> Selected extract:
— Begin —
Here, θ denotes the incident angle concerning normal, d is the substrate thickness, and k is the wave vector within the substrate. From Fig. 5, the PCR response is almost stable up to 45°, but a small disturbance is observed at a higher frequency region for the TM case at higher oblique angles, as in [Reference Shukoor, Dey, Koul, Poddar and Rohde11], and the reduction in PCR level is due to weak field couplings at higher angles. The AR (dB) is almost stable up to 45° with a slight reduction of AR (≤3 dB) bandwidth in the higher frequency band (see Fig. 6). The detailed working analysis of the reflective polarizer is included in the subsequent section.

Fig. 5. Simulated PCR for different incident angles under TE for (a) X, Ku, and (b) K, Ka-bands. Under TM incidence of the proposed reflective polarizer for (c) X, Ku, and (d) K, Ka-bands.

Fig. 6. Simulated AR for different incident angles under TE for (a) X, Ku, and (b) K, Ka-bands. Under TM incidence of the proposed reflective polarizer for (c) X, Ku, and (d) K, Ka-bands.
— End —
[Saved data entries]
— Begin —
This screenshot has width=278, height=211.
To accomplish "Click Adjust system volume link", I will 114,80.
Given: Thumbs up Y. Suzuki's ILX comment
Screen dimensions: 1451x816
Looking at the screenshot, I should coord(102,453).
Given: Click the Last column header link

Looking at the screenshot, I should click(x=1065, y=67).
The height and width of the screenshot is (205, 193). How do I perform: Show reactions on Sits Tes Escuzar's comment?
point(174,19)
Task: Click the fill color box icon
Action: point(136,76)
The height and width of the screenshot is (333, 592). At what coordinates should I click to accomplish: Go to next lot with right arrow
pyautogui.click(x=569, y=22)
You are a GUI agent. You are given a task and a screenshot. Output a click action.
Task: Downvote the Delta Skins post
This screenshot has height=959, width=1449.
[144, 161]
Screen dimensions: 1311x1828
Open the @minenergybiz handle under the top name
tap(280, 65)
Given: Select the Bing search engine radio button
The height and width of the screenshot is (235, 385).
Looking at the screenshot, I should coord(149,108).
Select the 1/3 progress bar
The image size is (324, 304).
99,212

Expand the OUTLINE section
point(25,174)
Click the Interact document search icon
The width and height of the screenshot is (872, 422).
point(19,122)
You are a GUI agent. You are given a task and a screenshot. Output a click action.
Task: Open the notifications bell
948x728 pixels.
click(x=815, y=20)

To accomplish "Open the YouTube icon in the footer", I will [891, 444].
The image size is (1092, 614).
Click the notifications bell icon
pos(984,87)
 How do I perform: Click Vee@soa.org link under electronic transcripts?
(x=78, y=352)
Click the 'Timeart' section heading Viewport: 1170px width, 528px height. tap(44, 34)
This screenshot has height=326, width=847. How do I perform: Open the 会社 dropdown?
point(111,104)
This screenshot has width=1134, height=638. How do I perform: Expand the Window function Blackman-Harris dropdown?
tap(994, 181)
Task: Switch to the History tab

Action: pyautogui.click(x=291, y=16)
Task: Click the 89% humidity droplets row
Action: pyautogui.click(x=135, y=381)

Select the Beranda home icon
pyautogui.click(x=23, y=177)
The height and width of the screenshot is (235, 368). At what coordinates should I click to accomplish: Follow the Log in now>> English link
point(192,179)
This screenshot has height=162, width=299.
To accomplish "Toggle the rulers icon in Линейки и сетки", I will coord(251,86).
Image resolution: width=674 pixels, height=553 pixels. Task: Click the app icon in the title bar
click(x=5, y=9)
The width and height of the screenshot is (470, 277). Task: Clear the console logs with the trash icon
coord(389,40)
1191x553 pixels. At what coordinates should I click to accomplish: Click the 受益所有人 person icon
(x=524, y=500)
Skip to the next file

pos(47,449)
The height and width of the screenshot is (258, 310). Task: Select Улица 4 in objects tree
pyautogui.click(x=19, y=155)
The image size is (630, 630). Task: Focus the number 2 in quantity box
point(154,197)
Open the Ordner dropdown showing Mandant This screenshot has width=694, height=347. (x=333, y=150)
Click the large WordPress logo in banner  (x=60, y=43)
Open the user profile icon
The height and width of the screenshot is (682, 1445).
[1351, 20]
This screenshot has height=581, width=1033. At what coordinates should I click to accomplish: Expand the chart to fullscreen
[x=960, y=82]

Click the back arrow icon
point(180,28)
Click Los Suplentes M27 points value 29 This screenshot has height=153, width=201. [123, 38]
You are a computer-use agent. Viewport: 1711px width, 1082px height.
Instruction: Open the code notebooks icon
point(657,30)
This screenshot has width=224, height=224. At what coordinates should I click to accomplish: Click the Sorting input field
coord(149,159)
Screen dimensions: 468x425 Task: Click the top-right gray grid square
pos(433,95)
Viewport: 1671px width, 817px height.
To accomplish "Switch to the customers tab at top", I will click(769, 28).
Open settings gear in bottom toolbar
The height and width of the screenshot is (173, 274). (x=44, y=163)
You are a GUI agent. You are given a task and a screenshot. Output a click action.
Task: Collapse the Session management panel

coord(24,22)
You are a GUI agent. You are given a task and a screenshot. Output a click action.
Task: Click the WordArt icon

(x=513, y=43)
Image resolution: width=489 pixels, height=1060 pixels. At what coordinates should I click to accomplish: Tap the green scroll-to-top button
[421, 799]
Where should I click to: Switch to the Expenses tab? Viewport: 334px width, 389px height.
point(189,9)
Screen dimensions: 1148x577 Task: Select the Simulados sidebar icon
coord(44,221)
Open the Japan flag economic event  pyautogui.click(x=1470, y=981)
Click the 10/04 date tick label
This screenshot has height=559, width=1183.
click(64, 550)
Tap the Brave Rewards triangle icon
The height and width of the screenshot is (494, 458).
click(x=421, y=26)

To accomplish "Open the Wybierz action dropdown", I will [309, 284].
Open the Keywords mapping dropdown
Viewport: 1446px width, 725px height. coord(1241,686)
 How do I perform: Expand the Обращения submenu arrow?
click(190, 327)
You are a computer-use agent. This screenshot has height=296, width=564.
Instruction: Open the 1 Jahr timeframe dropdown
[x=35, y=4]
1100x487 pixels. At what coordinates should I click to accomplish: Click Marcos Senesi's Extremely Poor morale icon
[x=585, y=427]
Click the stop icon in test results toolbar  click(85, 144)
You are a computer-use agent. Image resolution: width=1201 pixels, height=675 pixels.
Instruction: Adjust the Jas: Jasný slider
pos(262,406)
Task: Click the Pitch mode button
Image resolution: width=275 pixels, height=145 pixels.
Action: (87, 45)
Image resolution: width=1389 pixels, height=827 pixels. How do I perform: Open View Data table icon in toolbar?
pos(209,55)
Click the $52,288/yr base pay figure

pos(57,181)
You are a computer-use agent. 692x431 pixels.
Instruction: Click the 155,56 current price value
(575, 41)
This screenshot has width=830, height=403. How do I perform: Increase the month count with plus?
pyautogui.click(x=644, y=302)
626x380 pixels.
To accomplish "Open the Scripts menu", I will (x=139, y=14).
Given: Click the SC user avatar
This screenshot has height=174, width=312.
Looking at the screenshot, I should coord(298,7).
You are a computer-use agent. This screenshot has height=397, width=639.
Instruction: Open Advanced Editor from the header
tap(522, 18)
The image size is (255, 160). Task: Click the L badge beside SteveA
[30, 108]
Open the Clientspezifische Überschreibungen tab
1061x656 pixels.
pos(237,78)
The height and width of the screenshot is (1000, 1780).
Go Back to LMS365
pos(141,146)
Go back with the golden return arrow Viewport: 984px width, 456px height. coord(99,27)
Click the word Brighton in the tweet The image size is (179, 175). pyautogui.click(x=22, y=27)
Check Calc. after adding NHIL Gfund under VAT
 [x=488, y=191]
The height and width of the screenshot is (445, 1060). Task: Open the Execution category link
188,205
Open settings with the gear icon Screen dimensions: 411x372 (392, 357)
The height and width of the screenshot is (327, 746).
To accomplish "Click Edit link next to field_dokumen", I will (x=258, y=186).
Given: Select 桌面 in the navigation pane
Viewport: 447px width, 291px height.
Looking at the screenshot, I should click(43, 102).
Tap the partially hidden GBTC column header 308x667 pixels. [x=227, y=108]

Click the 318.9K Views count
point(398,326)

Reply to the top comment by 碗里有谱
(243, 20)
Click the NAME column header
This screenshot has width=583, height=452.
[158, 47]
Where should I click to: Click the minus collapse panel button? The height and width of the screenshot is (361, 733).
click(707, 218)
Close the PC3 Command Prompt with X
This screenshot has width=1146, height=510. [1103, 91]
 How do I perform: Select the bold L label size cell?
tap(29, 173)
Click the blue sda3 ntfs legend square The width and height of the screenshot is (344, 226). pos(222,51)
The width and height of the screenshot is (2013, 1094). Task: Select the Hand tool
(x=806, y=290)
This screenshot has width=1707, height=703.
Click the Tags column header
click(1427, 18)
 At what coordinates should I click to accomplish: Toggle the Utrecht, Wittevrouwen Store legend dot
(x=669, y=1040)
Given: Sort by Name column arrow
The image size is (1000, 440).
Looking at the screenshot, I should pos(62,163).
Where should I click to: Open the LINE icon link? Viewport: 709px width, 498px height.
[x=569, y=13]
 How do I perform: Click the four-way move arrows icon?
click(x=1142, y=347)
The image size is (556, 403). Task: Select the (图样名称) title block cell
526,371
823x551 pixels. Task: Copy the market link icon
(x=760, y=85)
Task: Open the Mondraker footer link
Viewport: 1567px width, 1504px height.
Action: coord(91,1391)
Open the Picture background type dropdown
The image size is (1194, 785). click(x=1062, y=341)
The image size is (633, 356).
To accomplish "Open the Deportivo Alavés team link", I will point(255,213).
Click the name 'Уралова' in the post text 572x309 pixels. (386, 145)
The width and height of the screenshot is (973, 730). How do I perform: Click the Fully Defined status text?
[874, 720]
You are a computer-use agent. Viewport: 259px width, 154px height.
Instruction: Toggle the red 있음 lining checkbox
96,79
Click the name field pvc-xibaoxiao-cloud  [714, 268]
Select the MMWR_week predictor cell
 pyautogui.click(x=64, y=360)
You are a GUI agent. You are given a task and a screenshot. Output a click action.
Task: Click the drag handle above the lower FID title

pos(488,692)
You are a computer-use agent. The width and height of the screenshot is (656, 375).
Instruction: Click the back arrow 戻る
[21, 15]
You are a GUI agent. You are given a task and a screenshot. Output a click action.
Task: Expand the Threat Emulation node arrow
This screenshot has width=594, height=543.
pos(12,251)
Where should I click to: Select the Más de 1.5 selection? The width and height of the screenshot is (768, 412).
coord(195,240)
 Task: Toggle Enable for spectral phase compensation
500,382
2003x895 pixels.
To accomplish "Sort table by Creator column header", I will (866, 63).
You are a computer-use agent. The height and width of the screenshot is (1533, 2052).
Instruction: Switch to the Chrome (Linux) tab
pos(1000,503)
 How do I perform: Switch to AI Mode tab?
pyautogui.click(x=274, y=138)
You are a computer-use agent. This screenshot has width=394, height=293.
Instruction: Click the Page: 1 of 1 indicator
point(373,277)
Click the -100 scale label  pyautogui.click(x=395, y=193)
— End —
> Challenges:
[1] Copy out the saved data entry rows word for word, from the line containing "This screenshot has height=581, width=1033." down through the line containing "point(189,9)", with both of those lines included.
[2] Write the next part of the passage on the reflective polarizer's response at oblique incident angles, starting right after its last line.

> The results:
[1]
This screenshot has height=581, width=1033. At what coordinates should I click to accomplish: Expand the chart to fullscreen
[x=960, y=82]

Click the back arrow icon
point(180,28)
Click Los Suplentes M27 points value 29 This screenshot has height=153, width=201. [123, 38]
You are a computer-use agent. Viewport: 1711px width, 1082px height.
Instruction: Open the code notebooks icon
point(657,30)
This screenshot has width=224, height=224. At what coordinates should I click to accomplish: Click the Sorting input field
coord(149,159)
Screen dimensions: 468x425 Task: Click the top-right gray grid square
pos(433,95)
Viewport: 1671px width, 817px height.
To accomplish "Switch to the customers tab at top", I will click(769, 28).
Open settings gear in bottom toolbar
The height and width of the screenshot is (173, 274). (x=44, y=163)
You are a GUI agent. You are given a task and a screenshot. Output a click action.
Task: Collapse the Session management panel

coord(24,22)
You are a GUI agent. You are given a task and a screenshot. Output a click action.
Task: Click the WordArt icon

(x=513, y=43)
Image resolution: width=489 pixels, height=1060 pixels. At what coordinates should I click to accomplish: Tap the green scroll-to-top button
[421, 799]
Where should I click to: Switch to the Expenses tab? Viewport: 334px width, 389px height.
point(189,9)

[2]
Analysis and discussion

Analysis using TMM

Two axes, u- and v-, are defined at 45° counterclockwise to the x–y to gain insight into the physical mechanism behind the polarization conversion (see Fig. 1). The incident electric field for the wave propagating along the negative z-direction can be written as $\overrightarrow {E_i} = ( E_i^u \tilde{u} + E_i^v \tilde{v}) e^{jkz}$, where $E_i^u$, and $E_i^v$ are the components along u and v-axes. From the TMM technique, the reflected field components can be written as $[ {\overrightarrow {E_r} } ] = [ {R_{lin}} ] [ {\overrightarrow {E_i} } ]$. Here [R _lin] is the reflection matrix as given below:

(6)$$\left[{\matrix{ {E_r^u } \cr {E_r^v } \cr } } \right] = \left[{\matrix{ {r_{uu}} & {r_{uv}} \cr {r_{vu}} & {r_{vv}} \cr } } \right]\left[{\matrix{ {E_i^u } \cr {E_i^v } \cr } } \right]$$

Since the unitcell design is symmetric about uv-axes, the effect of the cross-pol reflectance is minimal and can be neglected. Then, the reflected field component can be written as

(7)$$\overrightarrow {E_r} = ( r_{uu}E_i^u \tilde{u} + r_{vv}E_i^v \tilde{v}) e^{{-}jkz}$$

The simulated magnitudes and phases of the r _uu and r _vv are shown in Fig. 7. From the response shown in Fig. 7(a), the magnitudes of r _uu and r _vv are almost unity over the band with a small dip at frequencies 11.5, 20.3, and 45.6 GHz. The eigenmodes at frequencies 11.5 and 45.6 GHz is stronger (higher Q-factor) than the mode at 20.3 GHz. If the loss of substrate is neglected, then $r_{uu} = e^{j\phi _u}$, $r_{vv} = e^{j\phi _v}$, and Δϕ = ϕ _u − ϕ _v, where Δϕ is the relative phase. The different possible conversions for different magnitudes and phases of r _uu and r _vv are summarized in Table 1. The equivalent circuit of the polarizer is extracted and is detailed in the next section.

Fig. 7. Simulated (a) magnitudes of r_uu and r_vv. (b) Relative phase (Δϕ_uv).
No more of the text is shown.